- Genre: Game show
- Presented by: Dermot O'Leary
- Narrated by: Brian Blessed
- Country of origin: United Kingdom
- Original language: English
- No. of series: 1
- No. of episodes: 6

Production
- Production location: Pinewood Studios
- Running time: 60 minutes
- Production company: Youngest Media

Original release
- Network: ITV
- Release: 2 February – 9 March 2019

= Small Fortune =

Small Fortune is a British game show which aired on ITV between 2 February and 9 March 2019.

== Gameplay ==
Teams of three contestants are tasked with completing dexterity-intensive challenges taking place within miniature scale models of real-world locations. The nominated contestant is allowed only one attempt, with each completed challenge adding a maximum of £50,000 to a jackpot. The contestant is allowed one free practice attempt, but each additional attempt deducts 10% from the round's pot.

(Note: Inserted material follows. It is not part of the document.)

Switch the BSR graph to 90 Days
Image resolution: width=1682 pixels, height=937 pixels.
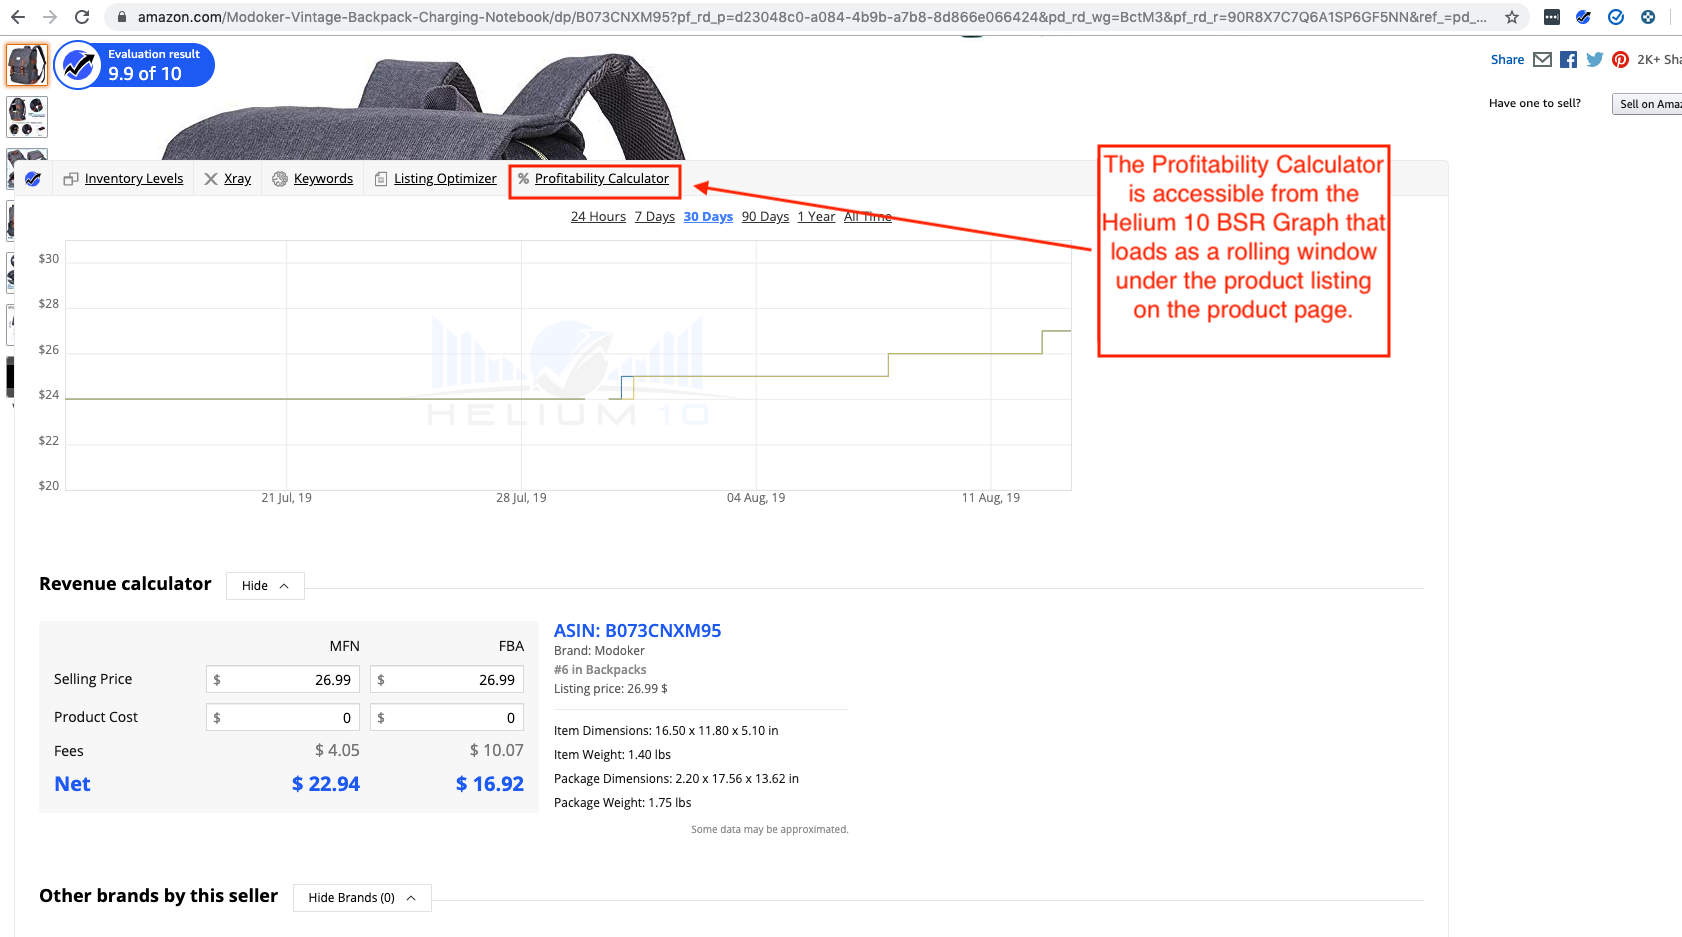pos(764,216)
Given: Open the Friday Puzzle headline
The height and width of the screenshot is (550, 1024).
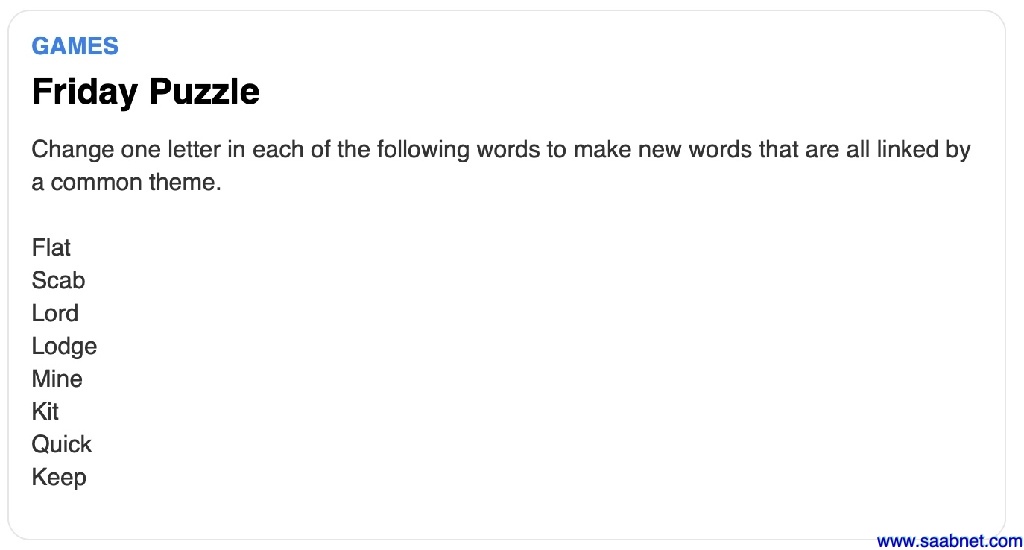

Whichever team wins the best of five challenges must play one more challenge to claim the jackpot. All team members who complete their respective challenge are eligible to attempt the final challenge; as before, each contestant receives one free practice and one attempt at the challenge (with each additional practice deducting 10% from the total jackpot).

== International adaptations ==
On 3 April 2019, NBC ordered an American version of Small Fortune, co-produced by Universal Television Alternative. On 23 June 2020, NBC announced that actor and comedian Lil Rel Howery would host and executive produce, with production beginning in late 2020. It premiered on 31 May 2021 and ended on 19 July 2021.

On 16 January 2020, the format was sold to South Korea's TVN, with a four-episode order.